--- Passage to read ---

Chronic Dysfunction: The Problem

May 13, 2015 Dustin Smith Challege, Tips

There must be a link to the chronic conditions in today’s society. Examples of these conditions can include low back pain, posterior/lateral neck pain, postural dysfunction, and shoulder impingement. Clinicians tend to treat the area of pain, while strength and conditioning coaches tend to exercise the “core” and posterior musculature as a means of corrective exercise. However, the most overlooked problematic area is the one aspect we all have in common. The thing that, on average, we do 18,000-22,000 times per day.

Breathing.

*Improper breathing mechanics and positional disturbances will create whole body dysfunction.

The kinetic chain from the ground up is affected from poor breathing patterns. Critical respiratory muscles such as the diaphragm, scalenes, intercostals, and abdominals must be coordinated appropriately for functional breathing to occur. Without the proper mechanics, the body falls into a full-fledged compensation just to survive, let alone exercise and activities of daily living.

The diaphragm has vast attachment sites which include the lumber vertebrae, arcuate ligaments, costal cartilages of ribs 7-12, and the xiphoid process. With attachment sites spreading cephalic and caudally, it’s no wonder that diaphragm dysfunction can become so problematic. Furthermore, due to the larger surface area of the right diaphragm and a large liver on the right, the left diaphragm is biased to transition to a more postural/stabilizing role rather than its real job of respiration. As a result, airflow tends to strictly originate from the right diaphragm while the left diaphragm becomes more inhibited. The right diaphragm pushes air to the left chest wall, but due to the inactivity of the left, the right chest wall tends to close down. A secondary area of concern are the lungs becoming hyper-inflated (trapped air in lungs) creating altered diaphragmatic length-tension strength, which diminishes its power and effectiveness. As a consequence, the rib cage can actually change from a normal oblique axis to more of a horizontal position. In simple terms, the rib cages becomes stiff. Conversely, everything we do as athletes, exercisers, and daily living activities requires a mobile rib cage for normal gait mechanics and optimal performance.

Three muscles of the anterior, posterior, and lateral neck become primary respiratory muscles. The sternocleidomastoid, trapezius, and the scalenes begin to become overdeveloped and overused. All three of these muscles have some placement of attachment on either the clavicle, cervical spine, and or ribs which elevates the rib cage during inhalation. We, as humans, become pullers. Everything we do from breathing, walking, and exercising all begins and ends with a pull. We initiate the inhalation by “pulling” the air in by using our neck and low back musculature. In other words, these muscles are constantly contracting upwards of 22,000 times per day. The hypertrophied and overused muscles with simultaneous decreased diaphragm performance, leave us with no choice but to shift our primary means of ventilation through the neck and low back.

--- Data records ---

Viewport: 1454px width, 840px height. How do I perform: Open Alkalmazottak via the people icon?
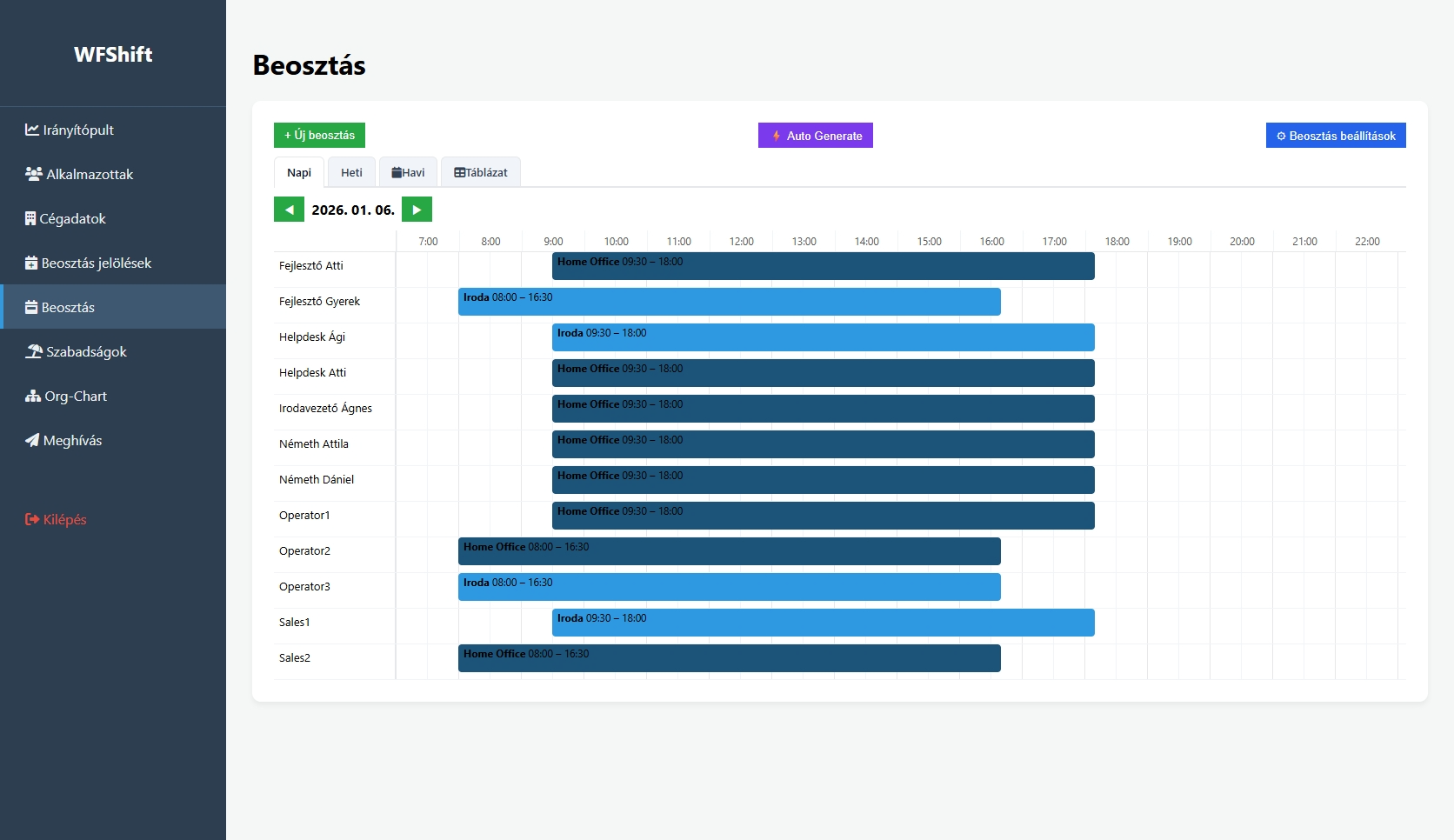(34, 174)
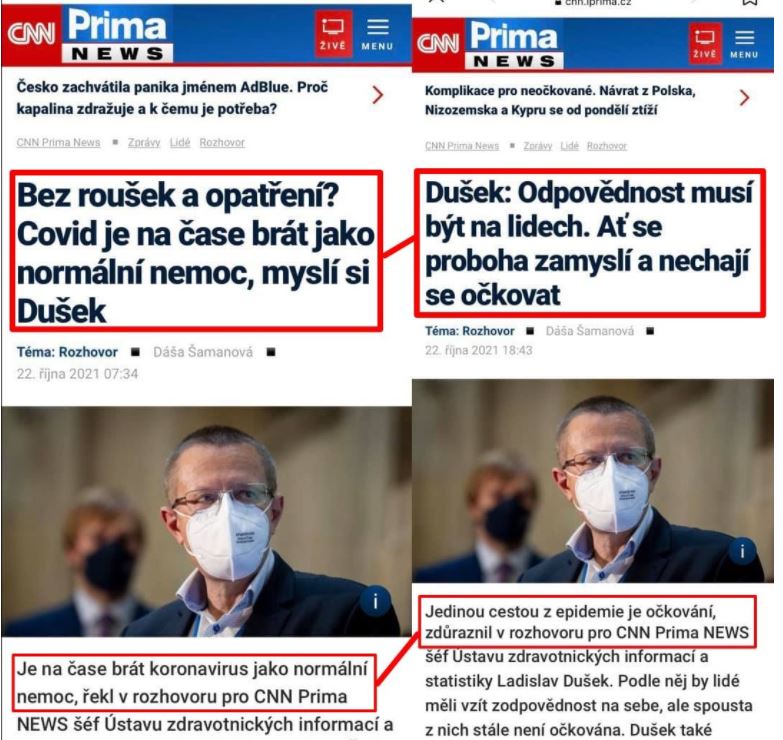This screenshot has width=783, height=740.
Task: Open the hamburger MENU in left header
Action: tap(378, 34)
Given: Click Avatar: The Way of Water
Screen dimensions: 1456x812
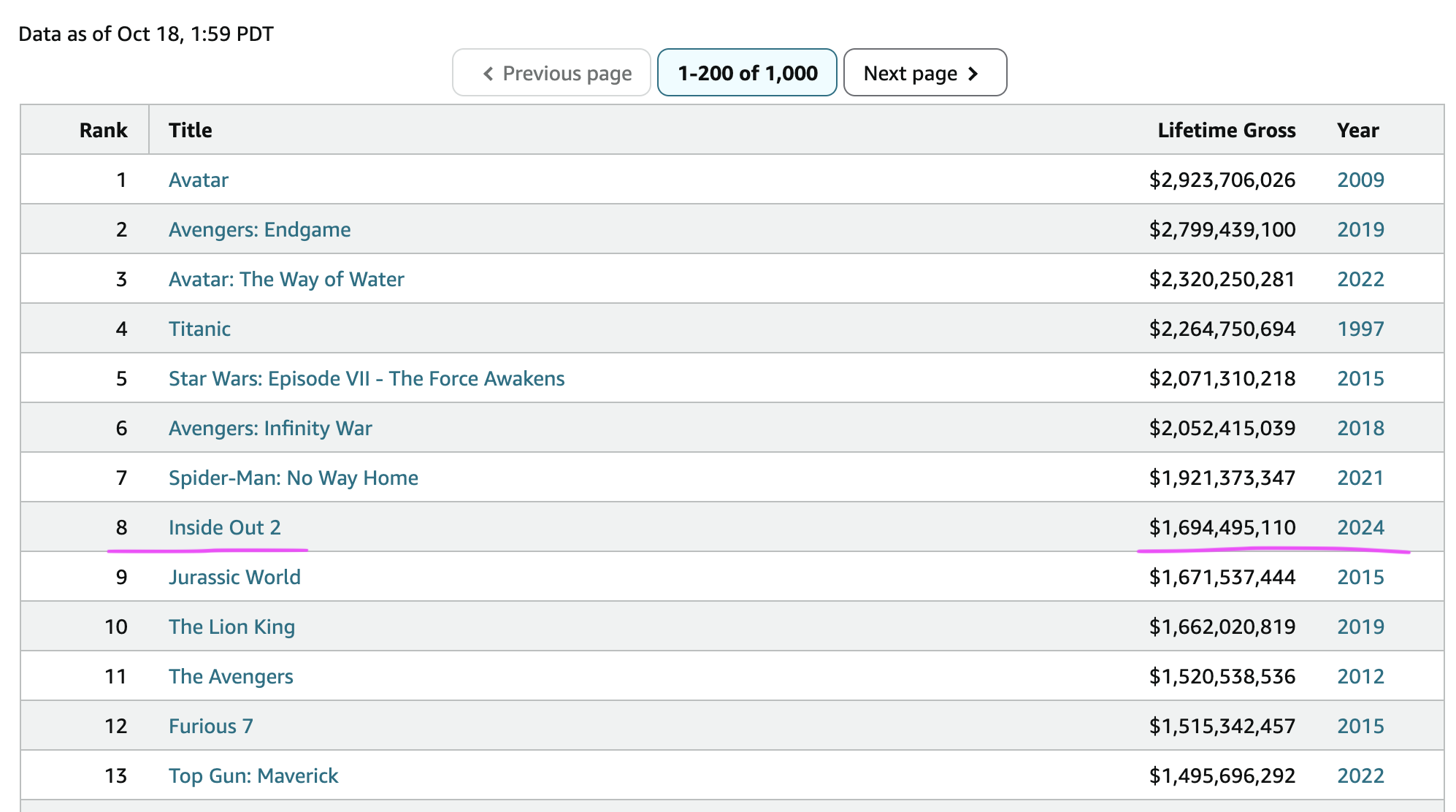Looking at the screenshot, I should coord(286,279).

---

* [Exercise details] Please rewrite the stretch of the chronic dysfunction text from "May 13, 2015" through "whole body dysfunction.", substituting "disorders" for "conditions".

* [Reply to the exercise]
May 13, 2015 Dustin Smith Challege, Tips

There must be a link to the chronic disorders in today’s society. Examples of these disorders can include low back pain, posterior/lateral neck pain, postural dysfunction, and shoulder impingement. Clinicians tend to treat the area of pain, while strength and conditioning coaches tend to exercise the “core” and posterior musculature as a means of corrective exercise. However, the most overlooked problematic area is the one aspect we all have in common. The thing that, on average, we do 18,000-22,000 times per day.

Breathing.

*Improper breathing mechanics and positional disturbances will create whole body dysfunction.